Introduced as it was in February, it wasn’t until the heat of the summer and post-New York Agreement that the proposal gained traction. Two Bitcoin improvement proposals (BIP148 and BIP149) were drafted by Shaolinfry. Then-BTCC COO Samson Mow began a crowdfund for the soft fork, and a date for August 1, 2017, was set for users to implement BIP148, the proposal that won out.

Only there was one problem: the New York Agreement. Its version of SegWit was still incompatible with this version of SegWit and, by extension, BIP148. Thankfully, a savvy Bitmain Warranty engineer, James Hilliard, architected BIP91, an upgrade that would make all three compatible (at least for this rollout of SegWit). Jeff Garzik, the former Core contributor and SegWit2x’s lead developer, announced that he would be implementing the fix in the weeks leading up to August 1. Taking its name from an upcoming Electrum Wallet release, the movement was coined Independence Day.

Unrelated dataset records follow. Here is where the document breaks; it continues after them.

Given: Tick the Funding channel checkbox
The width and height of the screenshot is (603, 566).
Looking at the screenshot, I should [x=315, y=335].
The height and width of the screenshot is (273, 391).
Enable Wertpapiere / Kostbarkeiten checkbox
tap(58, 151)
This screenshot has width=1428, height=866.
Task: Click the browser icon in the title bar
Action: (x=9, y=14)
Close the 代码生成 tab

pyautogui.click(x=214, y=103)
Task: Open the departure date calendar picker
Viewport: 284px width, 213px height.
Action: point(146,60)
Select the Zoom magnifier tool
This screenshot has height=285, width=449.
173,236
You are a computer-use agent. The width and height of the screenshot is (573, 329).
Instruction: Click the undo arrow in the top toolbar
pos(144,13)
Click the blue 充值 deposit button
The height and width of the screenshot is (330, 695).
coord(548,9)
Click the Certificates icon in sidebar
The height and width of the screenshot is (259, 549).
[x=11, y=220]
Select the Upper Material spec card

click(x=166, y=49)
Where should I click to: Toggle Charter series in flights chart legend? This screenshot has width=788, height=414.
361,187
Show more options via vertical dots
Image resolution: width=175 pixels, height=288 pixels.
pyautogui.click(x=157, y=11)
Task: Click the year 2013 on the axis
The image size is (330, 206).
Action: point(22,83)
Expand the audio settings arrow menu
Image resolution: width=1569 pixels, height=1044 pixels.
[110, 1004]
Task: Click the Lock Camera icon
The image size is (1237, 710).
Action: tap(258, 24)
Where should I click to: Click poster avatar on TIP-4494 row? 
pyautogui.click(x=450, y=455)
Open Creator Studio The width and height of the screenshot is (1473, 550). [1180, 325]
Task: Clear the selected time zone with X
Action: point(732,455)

The world’s leading mining pools would implement it, as well, and BIP91 was officially locked in on July 20, 2017. Ironically, because of this, the UASF was no longer necessary; so long as miners ran BIP91, the proposal signaled miner support for SegWit and made the UASF. Miners could still back out of BIP91, however, so the pressure of the UASF was still imperative and users were still encouraged to enforce it. Brilliantly, this peer pressure was factored into the game theory behind its design from the start. Shaolinfry told Bitcoin Magazine in 2017 that a possible avenue to SegWit activation wouldn’t be the UASF itself but the threat of it, and this is precisely how it came to pass.

The Legacy 

While it’s unclear how many people implemented BIP148 on August 1, SegWit would lock into the network on August 9, and after a two-week grace period, the upgrade would be set in stone — and without splitting the chain in two. After two years or so of anxiety and infighting, the SegWit saga was concluded. In the ensuing months, the New York Agreement would dissolve and, along with it, another outstanding threat to the community’s consensus. 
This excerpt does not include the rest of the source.